– Глупости! Здесь очень скоро такое начнется, что ты будешь мечтать об эмиграции как о манне небесной. Но тебе либо не дадут это сделать, либо желающих будет столько, что Европа уже не примет тебя с распростертыми объятиями так, как сделает это сейчас… Вот, – в руках у Феликса появился конверт, – Ирина, моя жена, пишет из Ниццы, что сейчас самое время приехать. Там самый сезон, все в цвету. Да и там есть, где жить. Останешься во Франции, будешь преподавать как раньше или… Одним словом, найдешь способ выжить. Пойми, здесь очень скоро это будет просто невозможно!
– Ты говоришь глупости. Я не мыслю жизни в отрыве от России, я слишком патриот, чтобы сейчас, в самый трудный момент, вот так взять и уехать… Впрочем, ты можешь и остаться – билет я заказал тебе тоже.
– Ну хорошо… давай доберемся до места, поговоришь с Лениным, и там решишь. Я по глазам вижу, что ты еще лелеешь надежду на эту встречу. Хоть ты и отрицаешь большевизм, а все же, коли претит тебе его убийство, в глубине души надеешься еще на то, что он сможет все изменить… Что ж, время покажет…
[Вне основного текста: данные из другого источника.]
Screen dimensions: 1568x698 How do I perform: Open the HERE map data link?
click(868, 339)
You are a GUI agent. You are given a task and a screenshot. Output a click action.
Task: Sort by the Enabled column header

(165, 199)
Дверь в залу отворилась, на пороге стоял помощник комиссара милиции.
– Господин Бубецкой?
– Да, это я. Чем могу быть полезен?
– Вам приказано явиться в городскую милицейскую управу.
– А что случилось? – поинтересовался Феликс.
– Видите ли, сегодня в номере «Англетера» найден труп Вашей знакомой, госпожи Филоновой, Вам следует дать по этому делу показания.
Бубецкой с Феликсом переглянулись.
– За что боролась, на то и напоролась, – процедил Бубецкой и подумал: «А в сущности не так-то плохо умереть прежде, чем на твоих глазах разыграется кровавая драма с участием многомиллионного населения. Завидую я ей…»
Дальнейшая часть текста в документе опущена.